Beginning with the line that contains "How do I perform: Click", print each line to the end of the data exactly. Omit the pictures.

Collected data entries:

※

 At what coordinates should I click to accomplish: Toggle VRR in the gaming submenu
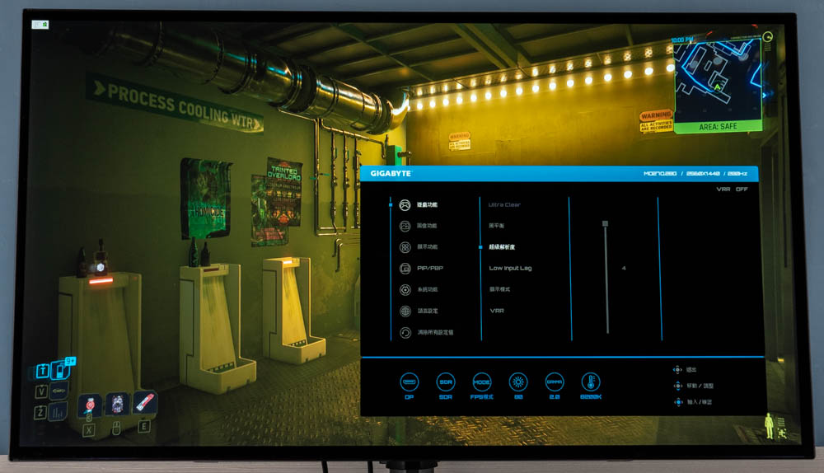[497, 311]

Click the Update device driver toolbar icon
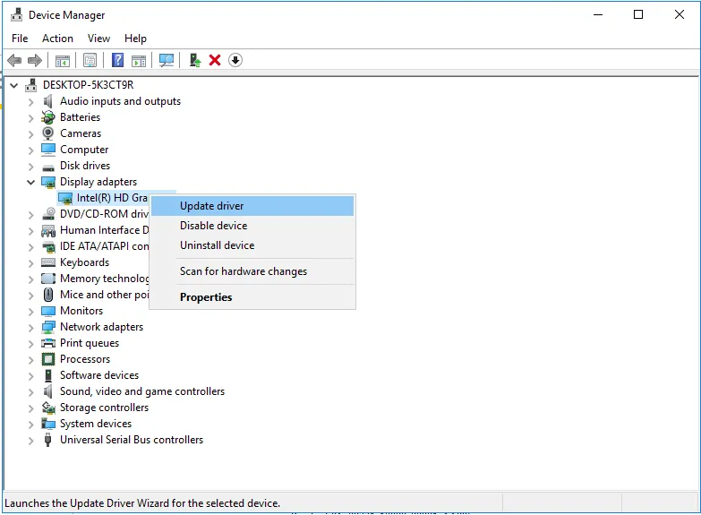pyautogui.click(x=194, y=60)
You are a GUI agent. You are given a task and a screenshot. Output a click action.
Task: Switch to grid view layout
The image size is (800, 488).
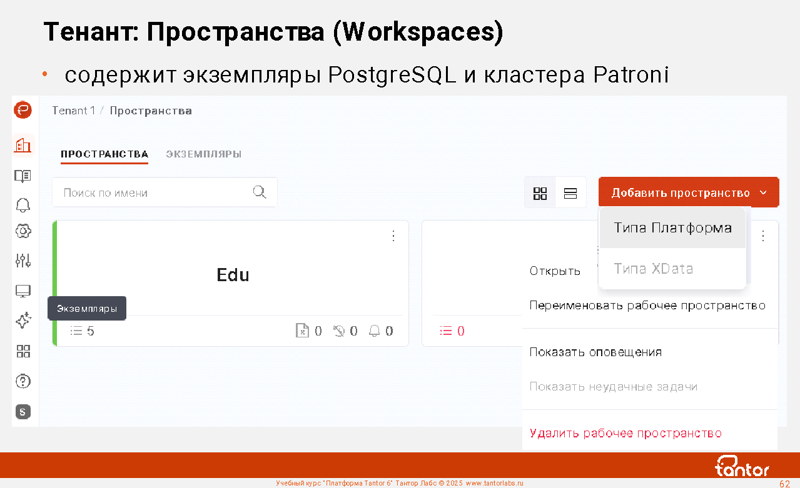coord(540,193)
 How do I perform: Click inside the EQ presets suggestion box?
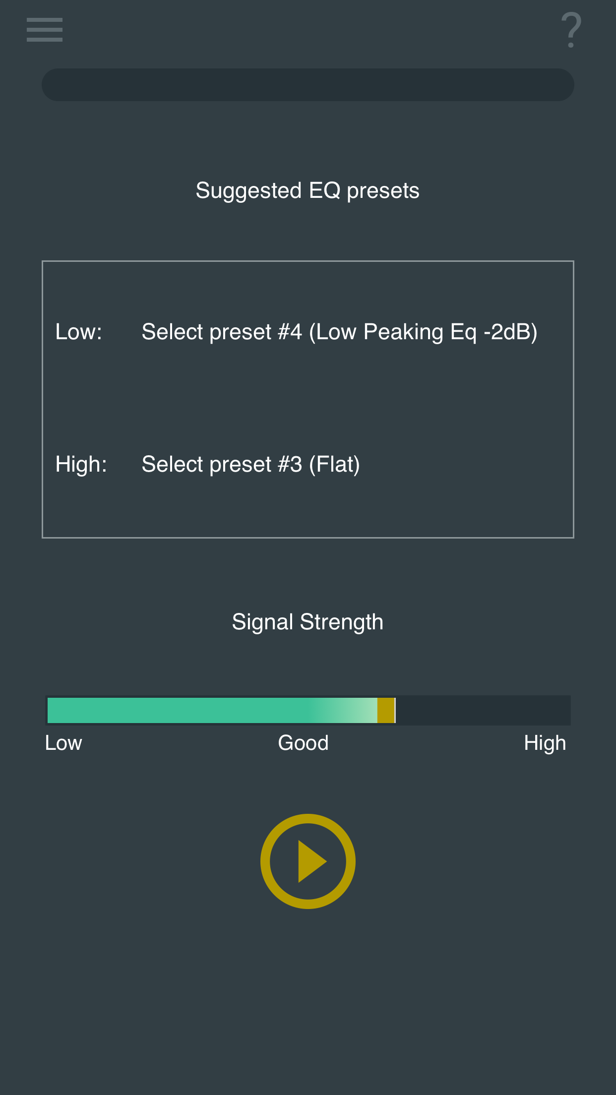coord(308,398)
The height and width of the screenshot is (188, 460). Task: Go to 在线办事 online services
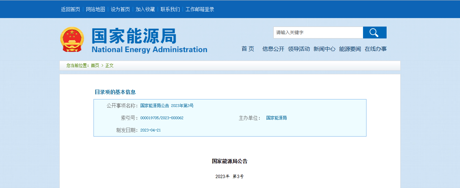tap(375, 49)
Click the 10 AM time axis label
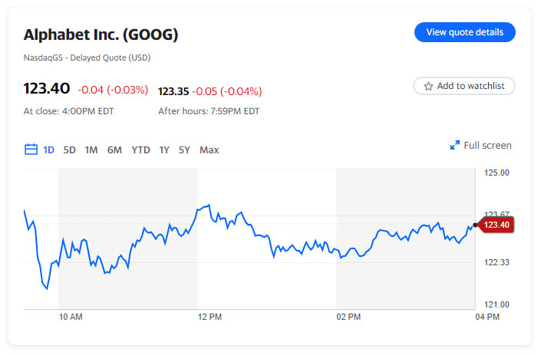Image resolution: width=541 pixels, height=355 pixels. (x=71, y=317)
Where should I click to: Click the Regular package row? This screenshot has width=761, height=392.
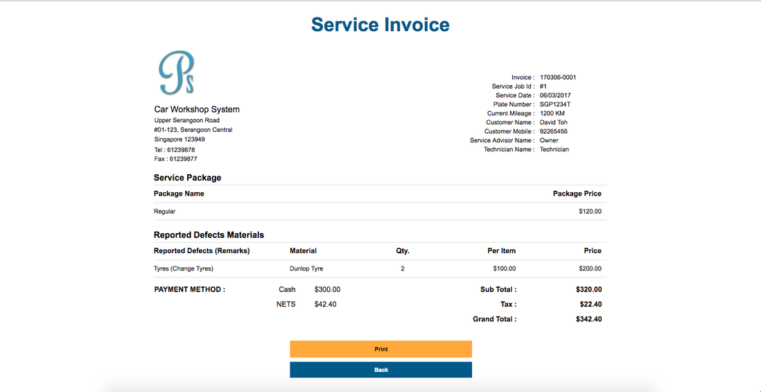click(x=165, y=212)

※

Answer to this task
 How do I perform: Click inside the EQ presets suggestion box?
coord(308,398)
The height and width of the screenshot is (188, 460). Task: Go to 在线办事 online services
tap(375, 49)
Click the 10 AM time axis label
Image resolution: width=541 pixels, height=355 pixels. (x=71, y=317)
Where should I click to: Click the Regular package row? This screenshot has width=761, height=392.
click(x=165, y=212)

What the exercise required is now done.